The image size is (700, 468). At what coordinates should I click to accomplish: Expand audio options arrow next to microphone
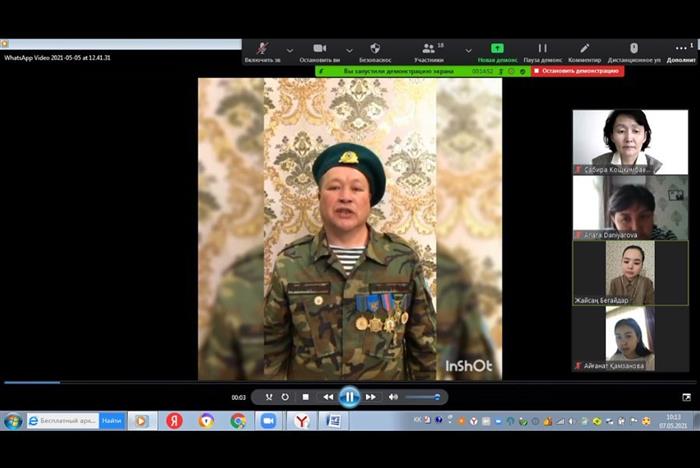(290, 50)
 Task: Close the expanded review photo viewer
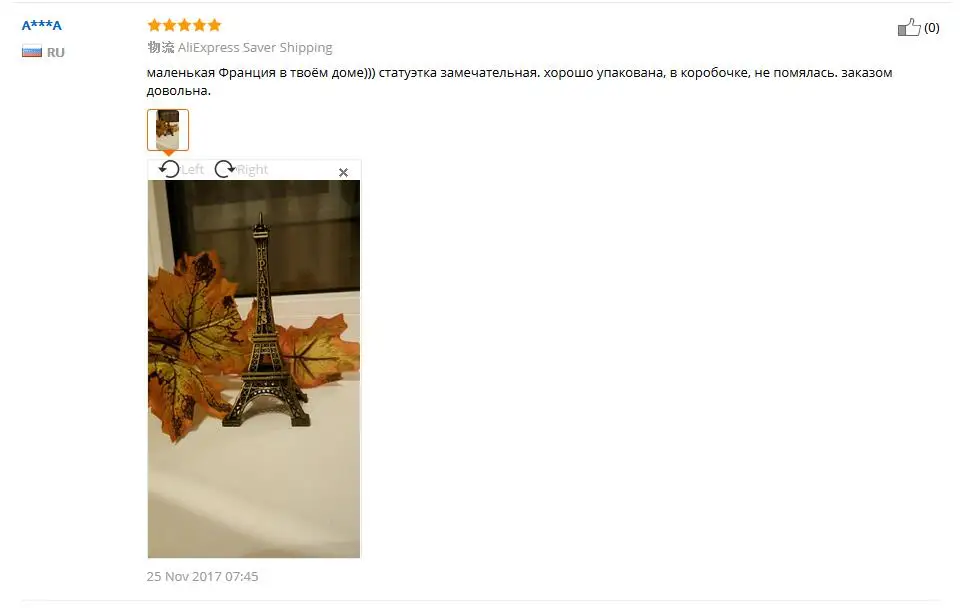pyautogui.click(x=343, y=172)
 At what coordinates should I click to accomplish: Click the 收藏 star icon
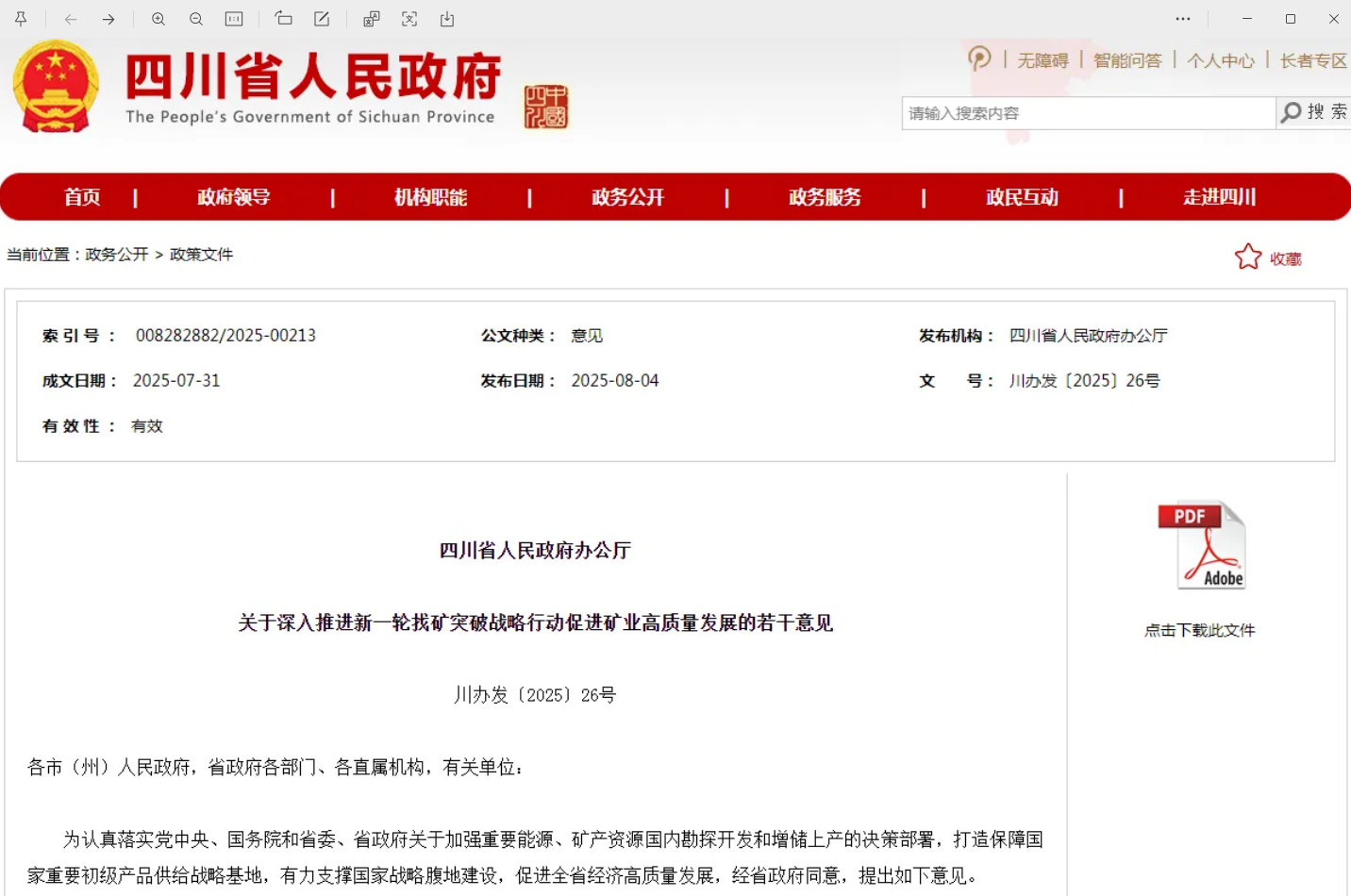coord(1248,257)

***

Set task
Reproduce the lines above word for word, leaving out the pictures.

Answer for this exercise
The image size is (700, 468). At what coordinates should I click to accomplish: Expand audio options arrow next to microphone
(290, 50)
 Task: Close the expanded review photo viewer
pyautogui.click(x=343, y=172)
 At what coordinates should I click to accomplish: Click the 收藏 star icon
coord(1248,257)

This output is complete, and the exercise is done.